Clover is high in protein and although humans don’t usually eat it, we could.
In the garden, it’s a good companion to plant alongside cabbage, broccoli and cauliflower, corn, cucumber, squash, melons and gourds.
But don’t grow clover near tomatoes, eggplant or peppers.
Mugwort can grow quite tall – four-to-six feet in height – and it can be invasive if you don’t control it, but it absorbs heavy metals from the ground and is great at stopping erosion.
I’ve heard that weed tea makes the best compost material and liquid fertilizer.
Weeds, especially perennial ones like dock and thistle, are an excellent source of nutrients because they have deep tap roots which draw up lots of nutrients into the plants.

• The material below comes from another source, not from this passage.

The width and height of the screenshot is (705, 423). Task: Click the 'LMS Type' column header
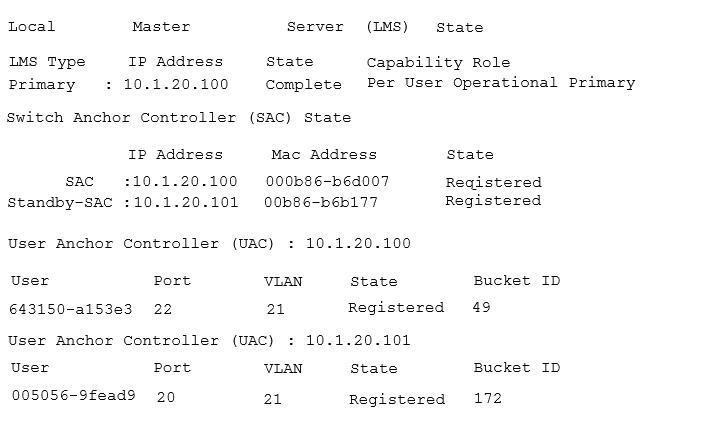[47, 62]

You can put these nutrients to work for you in your compost pile.
In the spring, your compost probably has lots of “browns” in it from all that dead winter debris. Fresh green weeds and warm spring weather will jump start your compost pile.

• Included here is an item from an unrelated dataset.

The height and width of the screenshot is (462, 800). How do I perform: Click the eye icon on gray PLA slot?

But if you want to really get all those nutrients out of your weeds, make some weed tea.
You’ll need a big container like a plastic garbage can or make a smaller batch in a five-gallon bucket.
Wear gloves and gather up all the weeds you can.
You can use whole plants, leaves, roots and all.
This is a good use for all of the crabgrass you can pull up out of the yard. You can even leave the clumps of dirt attached to it.
You’ll want to store the container somewhere where you can’t smell it because the smell of rotting vegetation will not be pleasant.
Fill your container with water, to a level at least 12 inches over the plant material.
Stir weekly and let this concoction stand until it is a fermented stew of stinking, rotted material.
It will take between 10 days or as long as four weeks to be ready to use.
You will have made the best fertilizer ever. It will smell horrible, but the smell will soon abate after you put it in your garden.
To use, dilute the liquid (about one-part weed tea to four-parts water) and pour the “tea” directly into your flower or vegetable garden.
You can use it at any stage of growth – on and around flowers or vegetables.
Weed tea is especially good for tomato plants.
Strain some and put it in a sprayer for leaf feeding and watch the plants green up overnight.
When the weed tea is gone, throw the stinking residue of weed material on your compost pile and make another batch.
You can also see why the benefits of weeds makes them good to keep around.
The more we learn about many a so-called weed, the more we may come to see them as more friend than foe.